Cities, organizations and individuals that make up Beyond the 710 have come together to find the best way to relieve traffic, connect communities, promote smart growth, and help people get to their jobs, schools, shopping, and recreation.
Beyond the 710 is about connecting communities, increasing everyone’s quality of life, and putting scarce transportation dollars to their best use. This ever-growing coalition is comprised of the Cities of Glendale, La Cañada Flintridge, Pasadena, Sierra Madre, South Pasadena, plus the Natural Resources Defense Council, the National Trust for Historic Preservation and No 710 Action Committee.

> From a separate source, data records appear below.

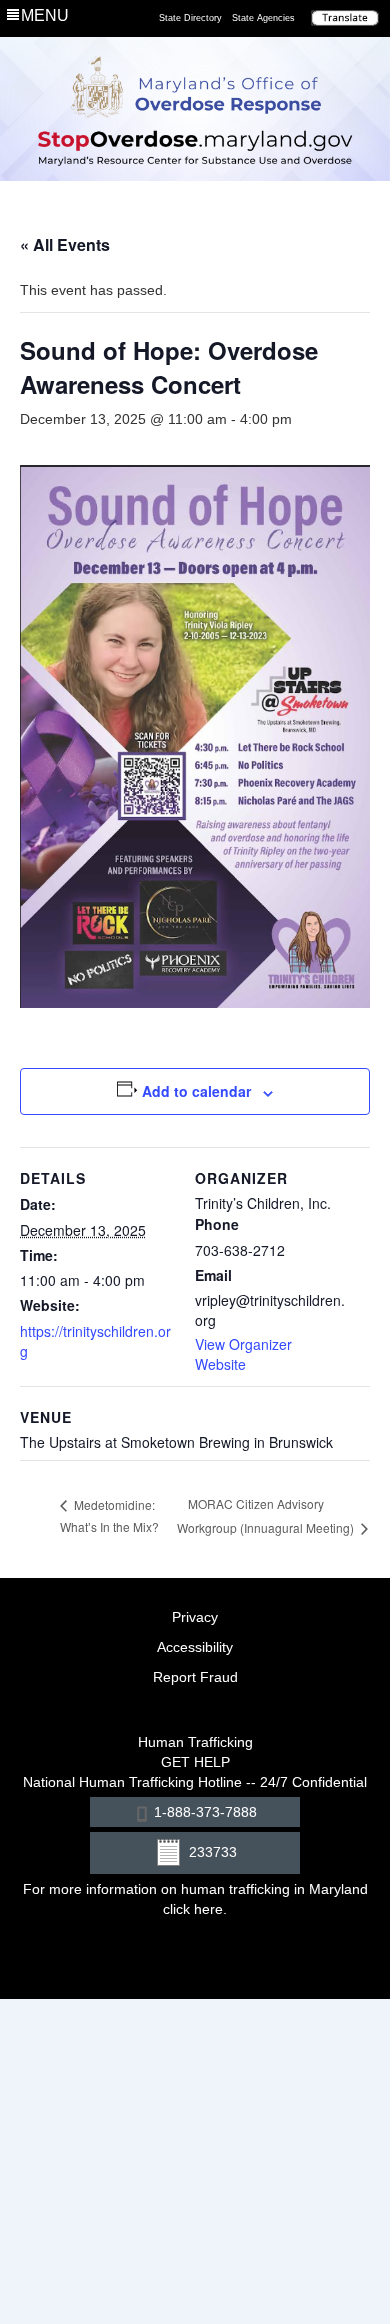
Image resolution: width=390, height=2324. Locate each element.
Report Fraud (195, 1677)
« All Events (65, 244)
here (208, 1909)
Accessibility (195, 1647)
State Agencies (263, 18)
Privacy (195, 1617)
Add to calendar (196, 1091)
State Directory (190, 18)
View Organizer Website (243, 1354)
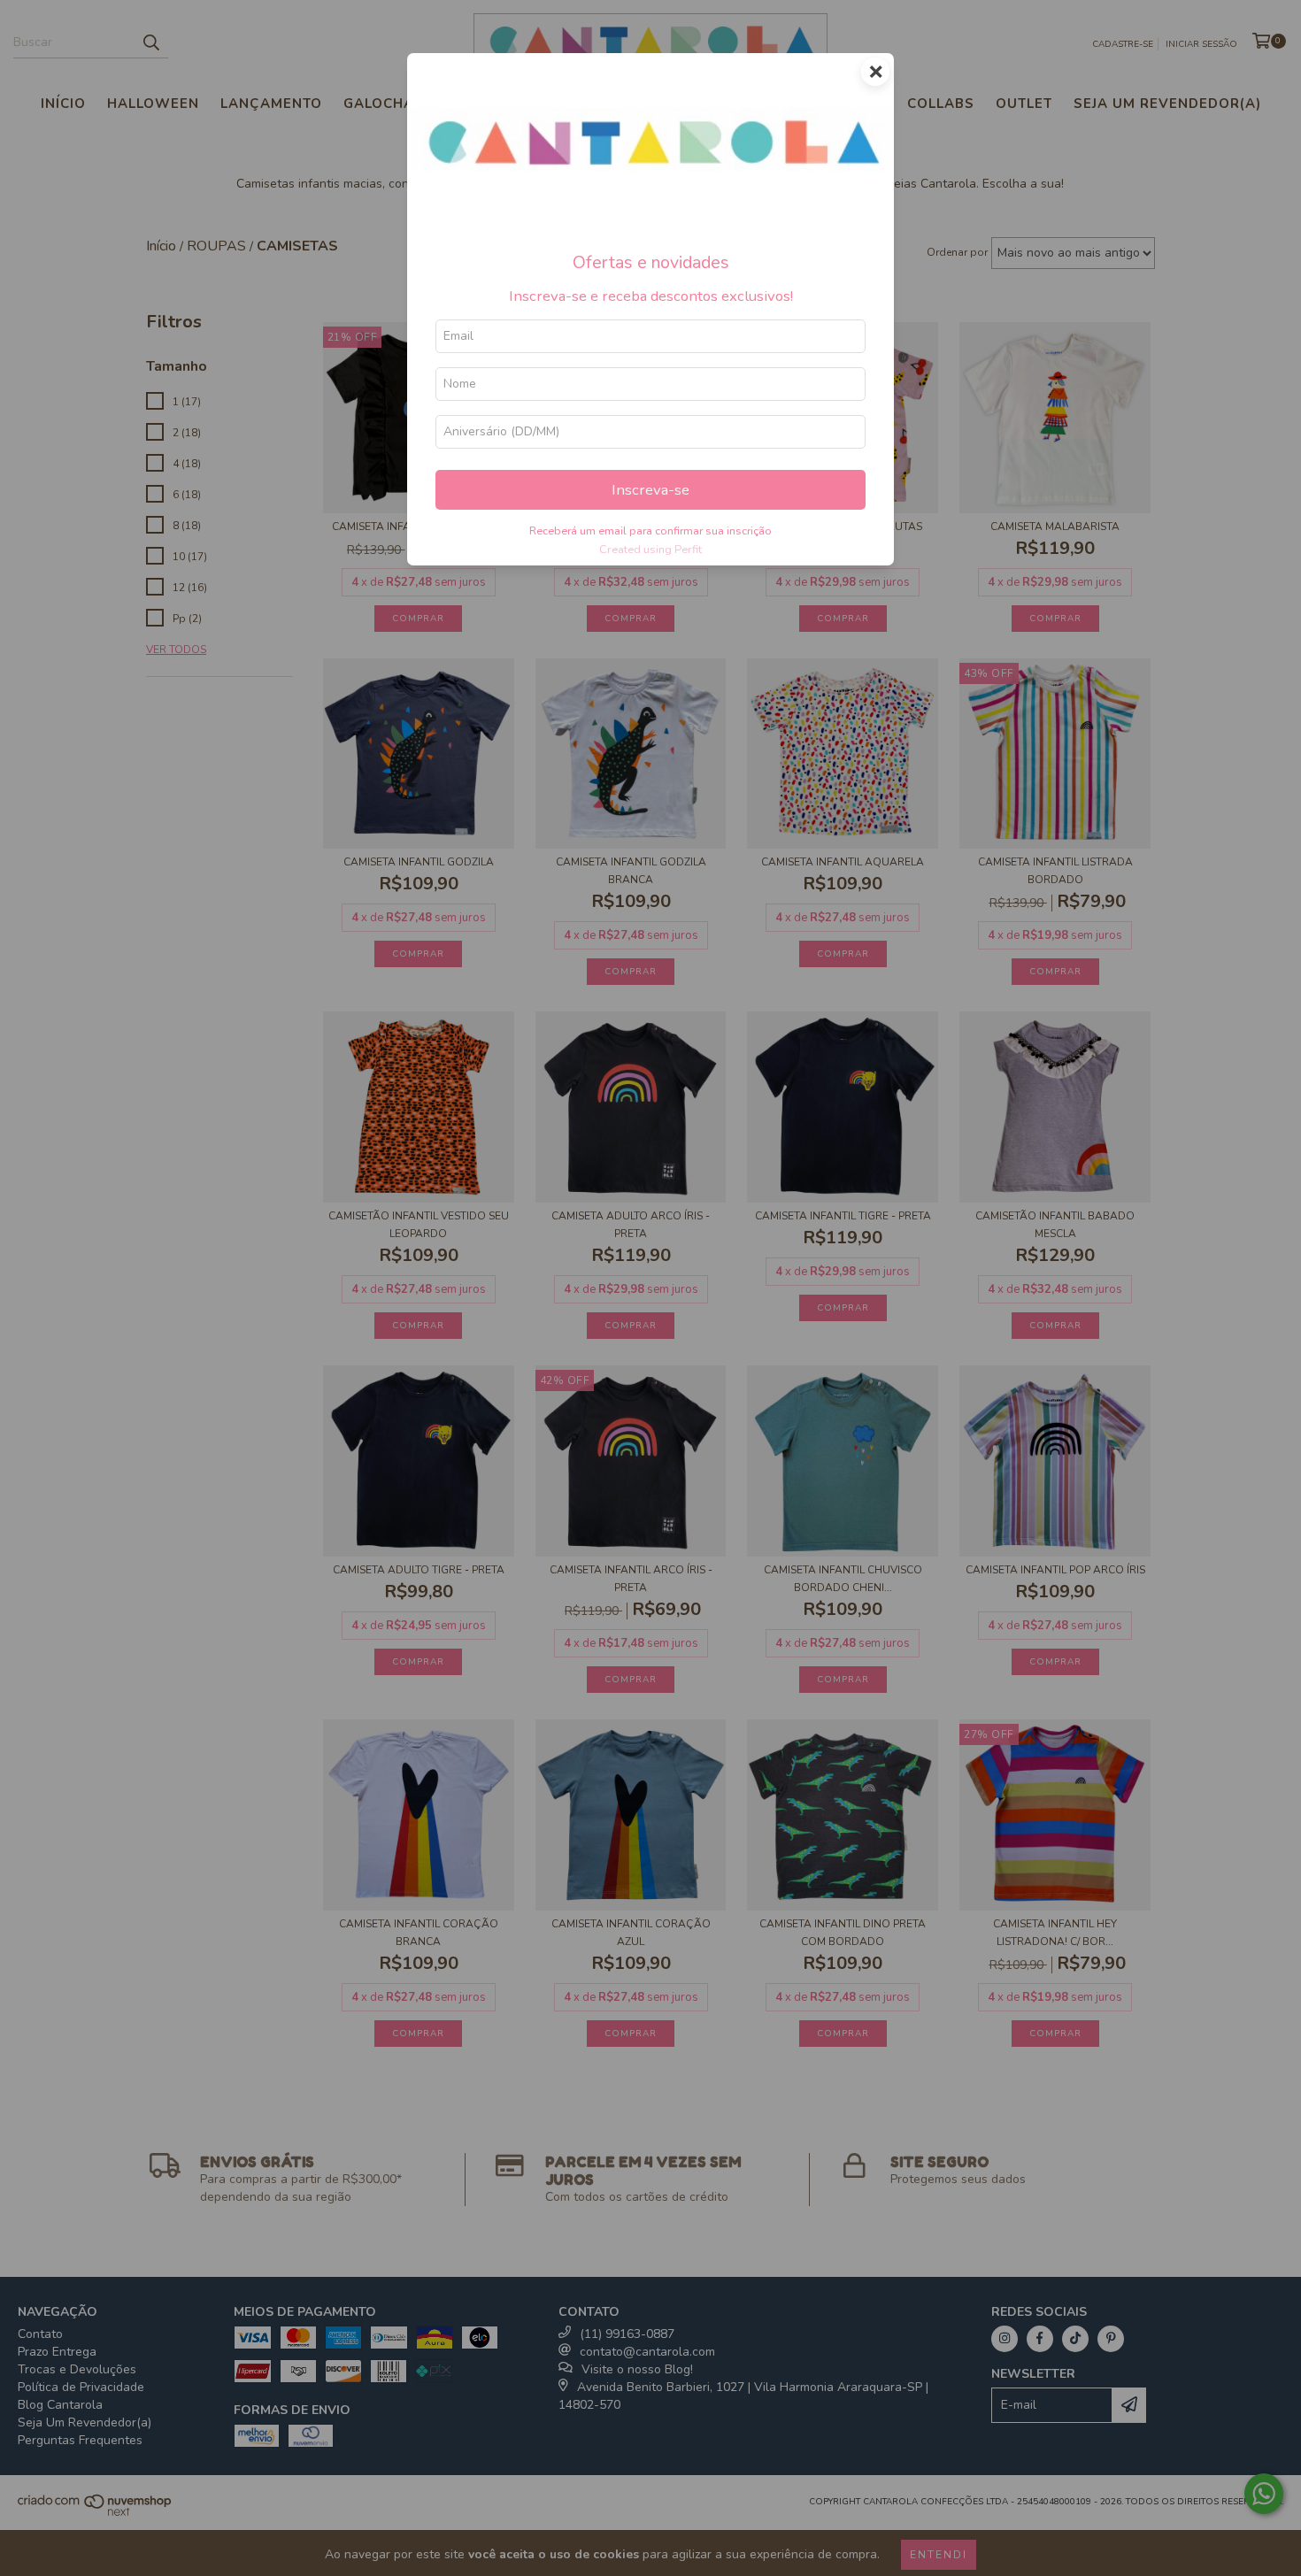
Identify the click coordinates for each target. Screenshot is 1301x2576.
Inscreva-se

A Better Alternative to the Tunnel
Beyond the 710 believes that the proposed 710 Tunnel would not only devastate communities, it would be a massive waste of money that could be much better spent on different projects. It is a poor and expensive solution to a problem that doesn’t really exist. Caltrans’ and Metro’s own studies show that the billions of dollars would not appreciably improve anyone’s commute, and would further add congestion on already overloaded freeways.
To enhance the movement of both people and goods, these billions would be better spent on east-west connections rather than north-south. Examples include extending the Gold Line in both directions, enhancing east-west freight networks, connecting the Orange and Red Lines in the San Fernando Valley to the Gold Line, improving the Transportation System and Demand Management strategies through road improvements and traffic synchronization, and providing north-south Bus Rapid Transit service to connect communities and important destinations.
Beyond the 710 believes that there is a better alternative to the Tunnel. Land currently occupied by the north and south freeway stubs and the land in between could be developed sustainably, and provide local transit connections, more housing and recreation, and better access to an expanded Cal State Los Angeles.
Unfortunately, the current Caltrans Draft Environmental Impact Report (DEIR) does not adequately consider these alternatives. It seems stuck in 20th Century thinking, is designed to favor the tunnel project, gives short shrift to other alternatives, and presents a light rail alternative that would actually harm communities and not provide needed connectivity. The DEIR needs to be revised to reflect modern planning priorities and recirculated for further comment.